▸ **THE PROBLEM**: Could you give the whole listing again, exactly as it reads?

▸ **INPUT FOR THIS TASK**:
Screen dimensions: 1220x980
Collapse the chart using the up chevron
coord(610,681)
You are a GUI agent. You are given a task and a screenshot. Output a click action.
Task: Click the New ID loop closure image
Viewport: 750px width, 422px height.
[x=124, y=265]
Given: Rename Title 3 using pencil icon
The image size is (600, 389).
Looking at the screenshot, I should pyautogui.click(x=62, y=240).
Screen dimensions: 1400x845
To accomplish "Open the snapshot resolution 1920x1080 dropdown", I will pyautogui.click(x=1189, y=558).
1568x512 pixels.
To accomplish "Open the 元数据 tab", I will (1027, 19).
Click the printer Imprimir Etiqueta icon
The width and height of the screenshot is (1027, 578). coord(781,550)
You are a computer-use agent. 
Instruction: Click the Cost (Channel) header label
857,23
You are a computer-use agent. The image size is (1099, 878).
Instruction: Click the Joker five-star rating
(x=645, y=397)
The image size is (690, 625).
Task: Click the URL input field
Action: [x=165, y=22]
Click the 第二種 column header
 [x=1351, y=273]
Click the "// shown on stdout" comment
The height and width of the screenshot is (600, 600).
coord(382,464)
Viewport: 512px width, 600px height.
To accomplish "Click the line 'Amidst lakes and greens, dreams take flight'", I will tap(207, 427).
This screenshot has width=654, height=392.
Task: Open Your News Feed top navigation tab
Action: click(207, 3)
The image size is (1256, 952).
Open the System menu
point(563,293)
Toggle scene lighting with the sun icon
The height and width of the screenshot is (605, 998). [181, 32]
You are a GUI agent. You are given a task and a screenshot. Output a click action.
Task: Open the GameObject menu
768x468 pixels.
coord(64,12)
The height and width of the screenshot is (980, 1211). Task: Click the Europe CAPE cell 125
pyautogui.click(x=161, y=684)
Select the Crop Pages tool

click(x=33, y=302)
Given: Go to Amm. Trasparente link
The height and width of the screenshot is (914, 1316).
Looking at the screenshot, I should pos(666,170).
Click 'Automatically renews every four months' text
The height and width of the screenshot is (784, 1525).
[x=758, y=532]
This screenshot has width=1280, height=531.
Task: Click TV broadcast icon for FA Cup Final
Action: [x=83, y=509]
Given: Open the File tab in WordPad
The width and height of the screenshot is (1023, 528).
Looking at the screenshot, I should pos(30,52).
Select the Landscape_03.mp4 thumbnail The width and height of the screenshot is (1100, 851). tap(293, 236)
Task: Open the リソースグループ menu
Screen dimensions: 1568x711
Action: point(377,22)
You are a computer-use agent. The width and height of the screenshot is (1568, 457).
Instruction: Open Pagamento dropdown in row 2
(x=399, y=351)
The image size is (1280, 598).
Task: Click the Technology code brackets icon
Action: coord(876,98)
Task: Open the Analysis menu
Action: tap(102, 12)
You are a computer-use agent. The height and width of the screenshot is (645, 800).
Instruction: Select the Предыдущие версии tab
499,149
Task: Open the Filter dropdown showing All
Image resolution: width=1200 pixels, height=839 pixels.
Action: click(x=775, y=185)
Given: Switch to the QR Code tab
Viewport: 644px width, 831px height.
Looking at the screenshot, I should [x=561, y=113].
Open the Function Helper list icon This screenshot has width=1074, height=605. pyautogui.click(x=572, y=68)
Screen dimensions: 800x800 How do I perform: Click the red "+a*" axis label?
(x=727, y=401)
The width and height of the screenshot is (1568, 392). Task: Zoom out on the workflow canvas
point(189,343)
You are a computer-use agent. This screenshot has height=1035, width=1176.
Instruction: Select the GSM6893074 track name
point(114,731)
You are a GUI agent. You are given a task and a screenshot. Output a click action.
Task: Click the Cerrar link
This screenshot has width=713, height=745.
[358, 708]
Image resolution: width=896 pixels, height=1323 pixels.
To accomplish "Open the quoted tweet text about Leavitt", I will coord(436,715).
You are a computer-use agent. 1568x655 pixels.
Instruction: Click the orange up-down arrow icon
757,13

▸ **SOLUTION TO THIS TASK**:
Screen dimensions: 1220x980
Collapse the chart using the up chevron
coord(610,681)
You are a GUI agent. You are given a task and a screenshot. Output a click action.
Task: Click the New ID loop closure image
Viewport: 750px width, 422px height.
[x=124, y=265]
Given: Rename Title 3 using pencil icon
The image size is (600, 389).
Looking at the screenshot, I should pyautogui.click(x=62, y=240).
Screen dimensions: 1400x845
To accomplish "Open the snapshot resolution 1920x1080 dropdown", I will pyautogui.click(x=1189, y=558).
1568x512 pixels.
To accomplish "Open the 元数据 tab", I will (1027, 19).
Click the printer Imprimir Etiqueta icon
The width and height of the screenshot is (1027, 578). coord(781,550)
You are a computer-use agent. 
Instruction: Click the Cost (Channel) header label
857,23
You are a computer-use agent. The image size is (1099, 878).
Instruction: Click the Joker five-star rating
(x=645, y=397)
The image size is (690, 625).
Task: Click the URL input field
Action: [x=165, y=22]
Click the 第二種 column header
 [x=1351, y=273]
Click the "// shown on stdout" comment
The height and width of the screenshot is (600, 600).
coord(382,464)
Viewport: 512px width, 600px height.
To accomplish "Click the line 'Amidst lakes and greens, dreams take flight'", I will tap(207, 427).
This screenshot has width=654, height=392.
Task: Open Your News Feed top navigation tab
Action: click(207, 3)
The image size is (1256, 952).
Open the System menu
point(563,293)
Toggle scene lighting with the sun icon
The height and width of the screenshot is (605, 998). [181, 32]
You are a GUI agent. You are given a task and a screenshot. Output a click action.
Task: Open the GameObject menu
768x468 pixels.
coord(64,12)
The height and width of the screenshot is (980, 1211). Task: Click the Europe CAPE cell 125
pyautogui.click(x=161, y=684)
Select the Crop Pages tool

click(x=33, y=302)
Given: Go to Amm. Trasparente link
The height and width of the screenshot is (914, 1316).
Looking at the screenshot, I should pos(666,170).
Click 'Automatically renews every four months' text
The height and width of the screenshot is (784, 1525).
[x=758, y=532]
This screenshot has width=1280, height=531.
Task: Click TV broadcast icon for FA Cup Final
Action: [x=83, y=509]
Given: Open the File tab in WordPad
The width and height of the screenshot is (1023, 528).
Looking at the screenshot, I should pos(30,52).
Select the Landscape_03.mp4 thumbnail The width and height of the screenshot is (1100, 851). tap(293, 236)
Task: Open the リソースグループ menu
Screen dimensions: 1568x711
Action: point(377,22)
You are a computer-use agent. The width and height of the screenshot is (1568, 457).
Instruction: Open Pagamento dropdown in row 2
(x=399, y=351)
The image size is (1280, 598).
Task: Click the Technology code brackets icon
Action: coord(876,98)
Task: Open the Analysis menu
Action: tap(102, 12)
You are a computer-use agent. The height and width of the screenshot is (645, 800).
Instruction: Select the Предыдущие версии tab
499,149
Task: Open the Filter dropdown showing All
Image resolution: width=1200 pixels, height=839 pixels.
Action: click(x=775, y=185)
Given: Switch to the QR Code tab
Viewport: 644px width, 831px height.
Looking at the screenshot, I should [x=561, y=113].
Open the Function Helper list icon This screenshot has width=1074, height=605. pyautogui.click(x=572, y=68)
Screen dimensions: 800x800 How do I perform: Click the red "+a*" axis label?
(x=727, y=401)
The width and height of the screenshot is (1568, 392). Task: Zoom out on the workflow canvas
point(189,343)
You are a computer-use agent. This screenshot has height=1035, width=1176.
Instruction: Select the GSM6893074 track name
point(114,731)
You are a GUI agent. You are given a task and a screenshot. Output a click action.
Task: Click the Cerrar link
This screenshot has width=713, height=745.
[358, 708]
Image resolution: width=896 pixels, height=1323 pixels.
To accomplish "Open the quoted tweet text about Leavitt", I will coord(436,715).
You are a computer-use agent. 1568x655 pixels.
Instruction: Click the orange up-down arrow icon
757,13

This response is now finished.